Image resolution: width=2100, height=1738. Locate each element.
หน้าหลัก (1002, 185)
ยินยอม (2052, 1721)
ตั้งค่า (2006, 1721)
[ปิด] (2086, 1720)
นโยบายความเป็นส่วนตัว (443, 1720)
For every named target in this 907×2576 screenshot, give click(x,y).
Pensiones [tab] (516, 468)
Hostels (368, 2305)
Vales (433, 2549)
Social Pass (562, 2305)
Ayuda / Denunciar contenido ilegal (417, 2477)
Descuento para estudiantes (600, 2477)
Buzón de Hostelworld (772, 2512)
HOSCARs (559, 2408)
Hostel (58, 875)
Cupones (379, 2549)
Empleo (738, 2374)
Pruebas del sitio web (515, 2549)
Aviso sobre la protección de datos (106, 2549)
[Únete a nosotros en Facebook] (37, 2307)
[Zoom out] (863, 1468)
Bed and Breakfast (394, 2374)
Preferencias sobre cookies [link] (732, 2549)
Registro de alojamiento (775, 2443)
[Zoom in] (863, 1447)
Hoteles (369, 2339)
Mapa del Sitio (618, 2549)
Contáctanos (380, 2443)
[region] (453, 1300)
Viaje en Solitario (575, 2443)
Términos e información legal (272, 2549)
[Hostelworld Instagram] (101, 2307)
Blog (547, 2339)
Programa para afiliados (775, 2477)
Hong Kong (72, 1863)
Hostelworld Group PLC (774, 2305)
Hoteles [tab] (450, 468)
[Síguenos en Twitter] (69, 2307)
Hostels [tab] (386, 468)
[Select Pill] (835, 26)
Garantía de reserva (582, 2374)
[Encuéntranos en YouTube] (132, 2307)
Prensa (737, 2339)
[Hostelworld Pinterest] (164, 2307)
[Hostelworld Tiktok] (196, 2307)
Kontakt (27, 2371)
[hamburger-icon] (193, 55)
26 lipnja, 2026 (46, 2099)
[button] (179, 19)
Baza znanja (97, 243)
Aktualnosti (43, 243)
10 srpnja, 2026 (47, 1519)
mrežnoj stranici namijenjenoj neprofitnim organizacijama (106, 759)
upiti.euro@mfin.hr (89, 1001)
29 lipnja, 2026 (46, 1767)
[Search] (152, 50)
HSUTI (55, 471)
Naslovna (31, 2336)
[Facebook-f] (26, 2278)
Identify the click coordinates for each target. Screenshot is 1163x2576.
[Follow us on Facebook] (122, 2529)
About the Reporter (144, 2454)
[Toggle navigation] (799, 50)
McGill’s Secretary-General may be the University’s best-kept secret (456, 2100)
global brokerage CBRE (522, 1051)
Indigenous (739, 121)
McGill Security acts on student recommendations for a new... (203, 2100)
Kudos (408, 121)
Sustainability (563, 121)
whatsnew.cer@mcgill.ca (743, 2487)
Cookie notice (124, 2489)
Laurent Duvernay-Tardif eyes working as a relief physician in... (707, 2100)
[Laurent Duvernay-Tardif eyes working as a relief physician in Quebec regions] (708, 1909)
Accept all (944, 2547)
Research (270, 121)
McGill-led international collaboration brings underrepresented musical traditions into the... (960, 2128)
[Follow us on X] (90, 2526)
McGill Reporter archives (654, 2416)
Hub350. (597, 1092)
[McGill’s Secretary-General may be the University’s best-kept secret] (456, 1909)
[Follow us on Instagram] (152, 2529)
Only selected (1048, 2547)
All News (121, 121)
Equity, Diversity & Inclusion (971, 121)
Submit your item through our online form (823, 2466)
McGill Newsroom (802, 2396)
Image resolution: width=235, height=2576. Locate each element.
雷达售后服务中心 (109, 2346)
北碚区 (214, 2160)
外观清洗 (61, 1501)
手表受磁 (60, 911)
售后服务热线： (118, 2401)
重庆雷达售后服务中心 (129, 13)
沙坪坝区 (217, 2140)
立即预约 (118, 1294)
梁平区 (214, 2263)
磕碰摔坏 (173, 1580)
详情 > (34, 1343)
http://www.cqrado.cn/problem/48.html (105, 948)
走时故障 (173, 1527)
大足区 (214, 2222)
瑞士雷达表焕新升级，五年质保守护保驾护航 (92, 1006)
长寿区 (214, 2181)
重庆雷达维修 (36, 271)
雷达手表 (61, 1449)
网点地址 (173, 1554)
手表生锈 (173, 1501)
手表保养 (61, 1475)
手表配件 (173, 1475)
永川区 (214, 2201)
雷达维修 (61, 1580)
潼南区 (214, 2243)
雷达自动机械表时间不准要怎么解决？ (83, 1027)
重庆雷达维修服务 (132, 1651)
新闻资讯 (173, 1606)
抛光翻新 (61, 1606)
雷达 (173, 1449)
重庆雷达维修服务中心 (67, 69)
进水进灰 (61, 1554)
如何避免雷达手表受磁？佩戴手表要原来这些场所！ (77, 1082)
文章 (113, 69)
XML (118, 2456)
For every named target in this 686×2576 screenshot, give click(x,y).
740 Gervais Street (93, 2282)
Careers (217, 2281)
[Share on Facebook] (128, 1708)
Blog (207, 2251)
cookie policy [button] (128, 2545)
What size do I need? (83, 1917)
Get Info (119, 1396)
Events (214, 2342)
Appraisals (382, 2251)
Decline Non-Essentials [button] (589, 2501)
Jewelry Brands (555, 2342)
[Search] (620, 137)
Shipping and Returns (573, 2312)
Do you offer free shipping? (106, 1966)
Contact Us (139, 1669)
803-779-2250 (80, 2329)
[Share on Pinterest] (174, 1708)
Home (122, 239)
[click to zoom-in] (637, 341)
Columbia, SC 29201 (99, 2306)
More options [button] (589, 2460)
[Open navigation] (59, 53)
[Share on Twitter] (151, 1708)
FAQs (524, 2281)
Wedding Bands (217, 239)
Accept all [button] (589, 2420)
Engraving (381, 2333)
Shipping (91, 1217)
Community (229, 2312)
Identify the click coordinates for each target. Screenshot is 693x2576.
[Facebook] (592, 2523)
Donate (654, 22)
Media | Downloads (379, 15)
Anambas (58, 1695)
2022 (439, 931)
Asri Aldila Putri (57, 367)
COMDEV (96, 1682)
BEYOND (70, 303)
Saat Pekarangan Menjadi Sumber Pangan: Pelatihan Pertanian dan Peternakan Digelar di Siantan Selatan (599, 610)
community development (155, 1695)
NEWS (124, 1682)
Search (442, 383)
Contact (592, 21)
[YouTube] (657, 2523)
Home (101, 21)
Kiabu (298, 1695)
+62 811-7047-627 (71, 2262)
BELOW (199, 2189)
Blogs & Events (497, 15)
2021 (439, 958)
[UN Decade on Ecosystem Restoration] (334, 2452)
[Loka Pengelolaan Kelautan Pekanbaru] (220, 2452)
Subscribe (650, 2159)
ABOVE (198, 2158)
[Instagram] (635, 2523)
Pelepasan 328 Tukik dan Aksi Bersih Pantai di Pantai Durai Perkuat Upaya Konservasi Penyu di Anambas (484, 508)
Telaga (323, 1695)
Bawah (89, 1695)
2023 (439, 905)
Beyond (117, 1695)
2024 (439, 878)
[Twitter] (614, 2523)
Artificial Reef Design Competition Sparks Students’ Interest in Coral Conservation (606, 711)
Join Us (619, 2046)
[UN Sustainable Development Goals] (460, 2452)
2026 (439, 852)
───
Try it: Would you please return all lines from the listing above that contain "height"?

Answer area:
Image resolution: width=2100, height=1738. Locate each element.
Image resolution: width=235, height=2576. Locate each element.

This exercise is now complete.